[Supplied text Boundary: Start]

Monday, February 27, 2023

Who We Are and How We Got Here: Ancient DNA and the new science of the human past by David Reich

Who We Are and How We Got Here: Ancient DNA and the new science of the human pastWho We Are and How We Got Here: Ancient DNA and the new science of the human past by David Reich
My rating: 4 of 5 stars

Fascinating and revelatory, its rather technical initially, even for a medico like me. Archaeological findings lead to conjecture and extrapolation about historical facts about human evolution and migration but genomic analysis provides a definitive pre-history of mankind.
Here is the arrival of crops to the Indian sub-continent where the existing humans were hunter-foragers
The Indian subcontinent is one of the breadbaskets of the world – today it feeds a quarter of the world’s population… The Near Eastern winter rainfall crops, wheat and barley, reached the Idus Valley sometime after nine thousand years ago… Around five thousand years ago local farmers succeeded in breeding crops to adapt to monsoon summer rainfall patterns, and the crops spread into peninsular India. The Chinese summer rainfall crops of rice and millet also reached peninsular India around five thousand years ago. Indian may have been the first place where Near Eastern and the Chinese crop systems collided.

[Supplied text Boundary: End]
[Supplied records Boundary: Start]

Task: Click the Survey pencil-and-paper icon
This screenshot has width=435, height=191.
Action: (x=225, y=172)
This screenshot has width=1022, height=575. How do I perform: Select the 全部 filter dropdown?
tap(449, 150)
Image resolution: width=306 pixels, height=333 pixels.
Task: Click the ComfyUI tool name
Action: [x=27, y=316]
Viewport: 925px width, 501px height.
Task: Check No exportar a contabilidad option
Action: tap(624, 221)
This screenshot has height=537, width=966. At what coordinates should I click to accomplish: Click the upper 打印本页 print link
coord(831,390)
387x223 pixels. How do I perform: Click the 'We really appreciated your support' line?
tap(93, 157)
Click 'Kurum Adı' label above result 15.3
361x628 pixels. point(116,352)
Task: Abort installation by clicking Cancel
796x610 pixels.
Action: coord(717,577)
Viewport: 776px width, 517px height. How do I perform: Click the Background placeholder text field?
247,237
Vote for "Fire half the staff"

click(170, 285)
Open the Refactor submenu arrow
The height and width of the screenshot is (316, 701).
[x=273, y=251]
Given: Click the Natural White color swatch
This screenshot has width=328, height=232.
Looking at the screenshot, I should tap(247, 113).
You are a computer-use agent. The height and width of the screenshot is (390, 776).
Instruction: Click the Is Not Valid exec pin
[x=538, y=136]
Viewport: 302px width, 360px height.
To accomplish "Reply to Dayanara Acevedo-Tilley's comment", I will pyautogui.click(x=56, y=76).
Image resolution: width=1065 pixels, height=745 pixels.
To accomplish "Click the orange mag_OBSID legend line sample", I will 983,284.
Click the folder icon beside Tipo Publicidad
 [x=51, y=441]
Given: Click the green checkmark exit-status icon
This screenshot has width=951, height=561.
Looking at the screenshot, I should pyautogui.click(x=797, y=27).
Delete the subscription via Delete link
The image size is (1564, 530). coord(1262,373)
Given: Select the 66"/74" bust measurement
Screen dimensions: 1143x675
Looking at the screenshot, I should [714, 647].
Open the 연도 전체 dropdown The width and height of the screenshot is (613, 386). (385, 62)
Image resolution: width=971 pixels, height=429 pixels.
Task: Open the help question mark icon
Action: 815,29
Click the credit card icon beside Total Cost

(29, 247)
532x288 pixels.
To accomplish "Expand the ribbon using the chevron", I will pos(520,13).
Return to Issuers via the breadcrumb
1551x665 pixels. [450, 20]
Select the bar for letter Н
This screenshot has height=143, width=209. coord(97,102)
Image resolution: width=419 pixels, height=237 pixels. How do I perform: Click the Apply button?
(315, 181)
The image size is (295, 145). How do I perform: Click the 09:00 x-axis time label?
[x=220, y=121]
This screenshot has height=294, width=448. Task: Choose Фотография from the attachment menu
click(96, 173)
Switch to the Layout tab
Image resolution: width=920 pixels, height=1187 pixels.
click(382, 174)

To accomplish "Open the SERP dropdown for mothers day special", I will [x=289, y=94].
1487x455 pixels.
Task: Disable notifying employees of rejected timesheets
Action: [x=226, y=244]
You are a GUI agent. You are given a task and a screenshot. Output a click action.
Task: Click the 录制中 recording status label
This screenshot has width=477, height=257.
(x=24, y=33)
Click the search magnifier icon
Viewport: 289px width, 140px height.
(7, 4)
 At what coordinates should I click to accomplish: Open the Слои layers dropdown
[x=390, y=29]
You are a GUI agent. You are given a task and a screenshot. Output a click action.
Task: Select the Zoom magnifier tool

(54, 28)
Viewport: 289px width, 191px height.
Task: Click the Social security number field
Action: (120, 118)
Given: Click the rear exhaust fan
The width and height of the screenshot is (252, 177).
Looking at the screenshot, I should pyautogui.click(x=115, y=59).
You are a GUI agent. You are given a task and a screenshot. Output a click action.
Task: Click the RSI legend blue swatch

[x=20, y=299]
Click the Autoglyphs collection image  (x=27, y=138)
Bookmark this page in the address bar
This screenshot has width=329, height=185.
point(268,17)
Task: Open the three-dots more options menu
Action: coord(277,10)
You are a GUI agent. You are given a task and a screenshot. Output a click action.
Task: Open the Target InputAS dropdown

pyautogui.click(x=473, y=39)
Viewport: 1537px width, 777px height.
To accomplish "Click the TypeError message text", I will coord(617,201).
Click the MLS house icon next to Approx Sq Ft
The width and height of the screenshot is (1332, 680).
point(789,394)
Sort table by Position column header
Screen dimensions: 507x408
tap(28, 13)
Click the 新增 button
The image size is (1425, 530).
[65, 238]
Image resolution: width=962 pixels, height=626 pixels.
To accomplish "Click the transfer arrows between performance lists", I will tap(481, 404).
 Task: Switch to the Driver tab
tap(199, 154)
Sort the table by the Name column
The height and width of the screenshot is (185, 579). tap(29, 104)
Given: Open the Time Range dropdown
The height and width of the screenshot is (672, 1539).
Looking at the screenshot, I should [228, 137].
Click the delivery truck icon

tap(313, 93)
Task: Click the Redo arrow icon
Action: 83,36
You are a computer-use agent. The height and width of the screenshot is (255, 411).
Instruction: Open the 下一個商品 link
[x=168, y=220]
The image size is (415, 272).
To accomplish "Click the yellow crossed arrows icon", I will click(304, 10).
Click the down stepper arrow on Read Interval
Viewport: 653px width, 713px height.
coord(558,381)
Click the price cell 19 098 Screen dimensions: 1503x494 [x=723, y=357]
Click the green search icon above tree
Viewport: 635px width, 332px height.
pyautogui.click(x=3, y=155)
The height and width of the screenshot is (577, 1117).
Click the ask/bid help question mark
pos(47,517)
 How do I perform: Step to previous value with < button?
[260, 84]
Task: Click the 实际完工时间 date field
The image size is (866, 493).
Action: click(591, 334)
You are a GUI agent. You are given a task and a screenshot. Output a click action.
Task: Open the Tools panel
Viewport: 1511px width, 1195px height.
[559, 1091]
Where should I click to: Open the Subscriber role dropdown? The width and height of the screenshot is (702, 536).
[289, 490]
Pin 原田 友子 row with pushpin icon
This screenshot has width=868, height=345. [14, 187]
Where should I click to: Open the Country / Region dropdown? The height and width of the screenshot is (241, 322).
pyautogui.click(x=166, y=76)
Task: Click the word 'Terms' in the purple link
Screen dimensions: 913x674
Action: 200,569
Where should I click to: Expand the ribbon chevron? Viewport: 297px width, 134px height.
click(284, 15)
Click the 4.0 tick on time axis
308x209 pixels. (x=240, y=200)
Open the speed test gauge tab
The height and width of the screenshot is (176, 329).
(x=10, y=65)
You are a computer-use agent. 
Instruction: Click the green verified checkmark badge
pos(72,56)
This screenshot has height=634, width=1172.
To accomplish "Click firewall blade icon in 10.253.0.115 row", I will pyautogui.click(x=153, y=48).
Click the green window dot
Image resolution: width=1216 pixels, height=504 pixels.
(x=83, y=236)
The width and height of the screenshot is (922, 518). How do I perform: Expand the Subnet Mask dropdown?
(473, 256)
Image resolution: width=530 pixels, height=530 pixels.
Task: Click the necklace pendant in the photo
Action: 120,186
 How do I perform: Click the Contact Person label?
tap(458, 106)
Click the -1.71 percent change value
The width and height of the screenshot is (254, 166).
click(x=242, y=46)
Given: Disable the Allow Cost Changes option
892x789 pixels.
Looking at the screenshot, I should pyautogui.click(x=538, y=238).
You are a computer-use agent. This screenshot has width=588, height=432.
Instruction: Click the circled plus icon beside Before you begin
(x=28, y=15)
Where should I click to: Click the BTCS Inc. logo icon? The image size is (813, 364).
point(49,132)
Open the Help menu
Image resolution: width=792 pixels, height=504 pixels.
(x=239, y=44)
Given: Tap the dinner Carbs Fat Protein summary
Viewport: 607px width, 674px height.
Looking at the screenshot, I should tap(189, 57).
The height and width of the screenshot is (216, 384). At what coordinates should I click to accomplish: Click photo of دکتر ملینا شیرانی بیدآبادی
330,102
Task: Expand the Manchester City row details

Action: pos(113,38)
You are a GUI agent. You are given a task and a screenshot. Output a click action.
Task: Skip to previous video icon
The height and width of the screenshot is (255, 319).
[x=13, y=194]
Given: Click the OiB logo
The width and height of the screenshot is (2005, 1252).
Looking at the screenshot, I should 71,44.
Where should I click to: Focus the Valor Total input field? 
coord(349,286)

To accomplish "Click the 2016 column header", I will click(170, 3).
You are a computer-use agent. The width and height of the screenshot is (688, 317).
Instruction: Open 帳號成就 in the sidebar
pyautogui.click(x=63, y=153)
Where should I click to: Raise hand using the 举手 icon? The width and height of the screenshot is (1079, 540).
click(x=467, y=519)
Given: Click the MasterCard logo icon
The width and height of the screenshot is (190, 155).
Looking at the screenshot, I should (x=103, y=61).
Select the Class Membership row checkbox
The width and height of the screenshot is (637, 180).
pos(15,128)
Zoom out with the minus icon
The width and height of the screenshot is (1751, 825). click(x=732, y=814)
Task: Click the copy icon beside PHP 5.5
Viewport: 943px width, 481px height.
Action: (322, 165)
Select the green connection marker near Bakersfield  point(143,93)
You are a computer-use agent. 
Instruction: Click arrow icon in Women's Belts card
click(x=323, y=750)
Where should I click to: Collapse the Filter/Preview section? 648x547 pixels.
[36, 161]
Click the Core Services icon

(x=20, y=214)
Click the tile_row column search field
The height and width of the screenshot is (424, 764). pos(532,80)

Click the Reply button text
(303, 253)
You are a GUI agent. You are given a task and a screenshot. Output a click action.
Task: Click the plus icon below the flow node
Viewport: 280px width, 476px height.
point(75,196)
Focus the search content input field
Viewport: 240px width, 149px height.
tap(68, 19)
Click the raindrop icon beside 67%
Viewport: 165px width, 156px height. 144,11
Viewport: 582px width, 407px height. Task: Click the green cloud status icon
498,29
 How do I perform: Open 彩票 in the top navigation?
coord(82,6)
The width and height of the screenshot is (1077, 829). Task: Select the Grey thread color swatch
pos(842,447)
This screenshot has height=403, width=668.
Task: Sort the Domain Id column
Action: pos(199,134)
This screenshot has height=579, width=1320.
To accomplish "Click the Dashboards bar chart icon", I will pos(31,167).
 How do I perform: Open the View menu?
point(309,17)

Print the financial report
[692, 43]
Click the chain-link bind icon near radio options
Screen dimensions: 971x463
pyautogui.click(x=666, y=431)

[Supplied records Boundary: End]

Assignment: Transcribe the part of the review that opens with the words containing "Here is the" and closes with "crop systems collided.". The records are separate material, unrelated to the review.

Response to this task:
Here is the arrival of crops to the Indian sub-continent where the existing humans were hunter-foragers
The Indian subcontinent is one of the breadbaskets of the world – today it feeds a quarter of the world’s population… The Near Eastern winter rainfall crops, wheat and barley, reached the Idus Valley sometime after nine thousand years ago… Around five thousand years ago local farmers succeeded in breeding crops to adapt to monsoon summer rainfall patterns, and the crops spread into peninsular India. The Chinese summer rainfall crops of rice and millet also reached peninsular India around five thousand years ago. Indian may have been the first place where Near Eastern and the Chinese crop systems collided.